Updated Thursday, July 29
I just love it when extremely brilliant women connect and get the job done. I also love the fact that being a writer gives me a good reason to be the proverbial fly on the wall and witness their dedication, perseverance, and tenacity. New Orleans film producer Bess Carrick wanted to see what the Gulf of Mexico looked like in the 48 miles between the tip of the Mississippi Delta and the blown Macondo wellhead for a series she is producing called The Barataria Chronicles. She had met NASA pilot, Caltech graduate and theoretical physicist Dr. Bonny Schumaker, and convinced Bonny to take her on a fly-by on Monday. This was 24 hours before the mainstream talking heads of all political stripes were declaring that only one barrel of oil had been skimmed from the Gulf on Tuesday, so it looked pretty much as if the crisis were over.
But is it?
The oil flowed mercilessly for 86 days until July 15, dumping 200 million gallons of Louisiana crude into the Gulf of Mexico. SkyTruth, the website that has accurately depicted the size and scope of the river of oil since the days when BP was maintaining a paltry 1000 barrels per day, has a nifty analysis and a couple of good caveats.

The data -
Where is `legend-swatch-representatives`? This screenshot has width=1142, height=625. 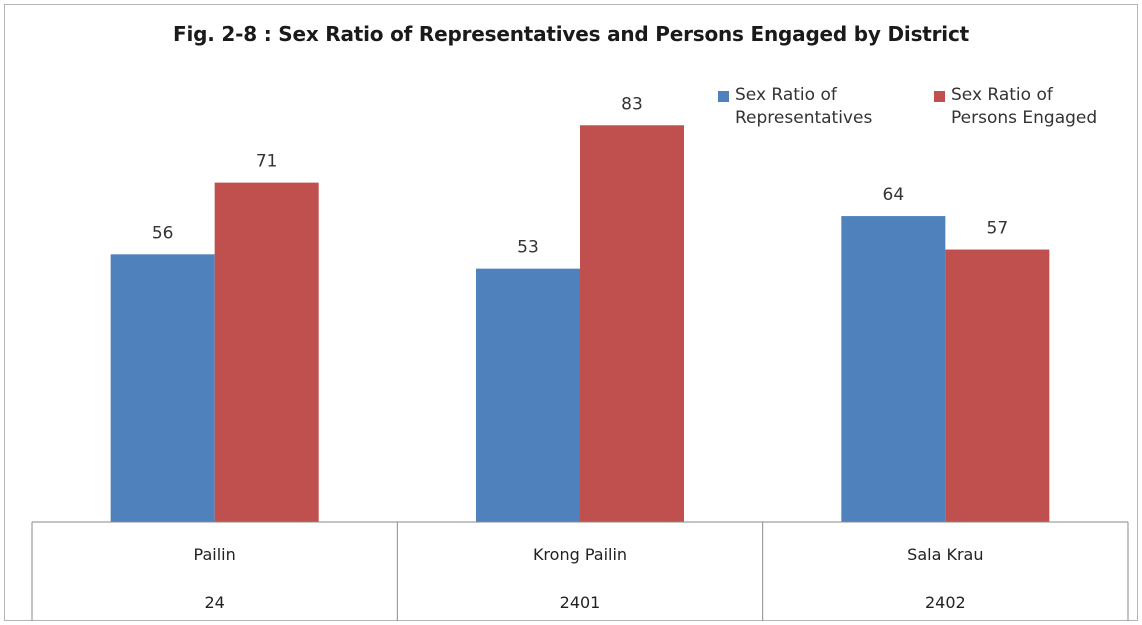
legend-swatch-representatives is located at coordinates (724, 96).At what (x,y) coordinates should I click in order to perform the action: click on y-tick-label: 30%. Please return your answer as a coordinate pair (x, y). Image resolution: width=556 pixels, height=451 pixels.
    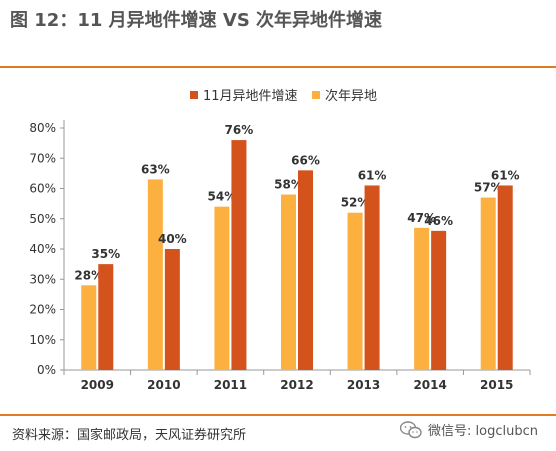
    Looking at the image, I should click on (42, 279).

Directions -
A – In the Gulf oil spill article, for how many days did the oil flow into the Gulf of Mexico?
B – From the Gulf oil spill article, return the passage that runs from "The oil flowed" up to and including "of good caveats.", with no changes.
C – Continue the Gulf oil spill article, starting after its last sentence.

Response list -
A – 86 days, until July 15.

B –
The oil flowed mercilessly for 86 days until July 15, dumping 200 million gallons of Louisiana crude into the Gulf of Mexico. SkyTruth, the website that has accurately depicted the size and scope of the river of oil since the days when BP was maintaining a paltry 1000 barrels per day, has a nifty analysis and a couple of good caveats.

C –
Oil floating at the ocean's surface has a limited lifespan - it's been collected and destroyed by skimming, booms, chemical dispersants, evaporation, photolysis, biodegradation - and took a beating from wind and waves when tropical depression Bonnie blew through over the weekend. If the well stays plugged until the static-kill and bottom-kill efforts permanently plug it with cement, then the remaining fragments of slick should disappear within days.
The big question remains and SkyTruth asked it. All of those 200 million gallons did not vanish. How much oil can't be seen with satellite images? How much oil is buried in beach sands, embedded in marshes, is still dispersed in the water column or is lying on the sea floor?
The Washington Post suggested that while the feds
have been fixated on the Natural Resources Damages Assessment (NRDA)
process prescribed by the Oil Pollution Act of 1990, "BP has been
engaging academic scientists for its NRDA defense. Billions of dollars
are at stake, so litigation is likely to go on for years."
Politicians, BP and the Coast Guard "sock puppets" would sure be happy if those 200
million gallons just went away.
Carrick wanted to see for herself, and so she did, presenting a snapshot of one afternoon that speaks volumes about the necessity to keep up with the research and keep all eyes on the Gulf before research succumbs to litigation.
Carrick is admittedly a producer and not an editor, but she managed to learn Final Cut Pro software in three weeks (no small task) and set off to chronicle Barataria Bay. She is no newbie to production, and her most recent full-length, award-winning documentary, "Lindy Boggs: Steel and Velvet" explores the life of journalist Cokie Robert's mother, Ambassador Lindy Boggs. The documentary won a Telly award and currently is in national distribution on PBS. Carrick also happens to have built a nature retreat on the edge of the wilderness in Mississippi, among other things. But that is another story.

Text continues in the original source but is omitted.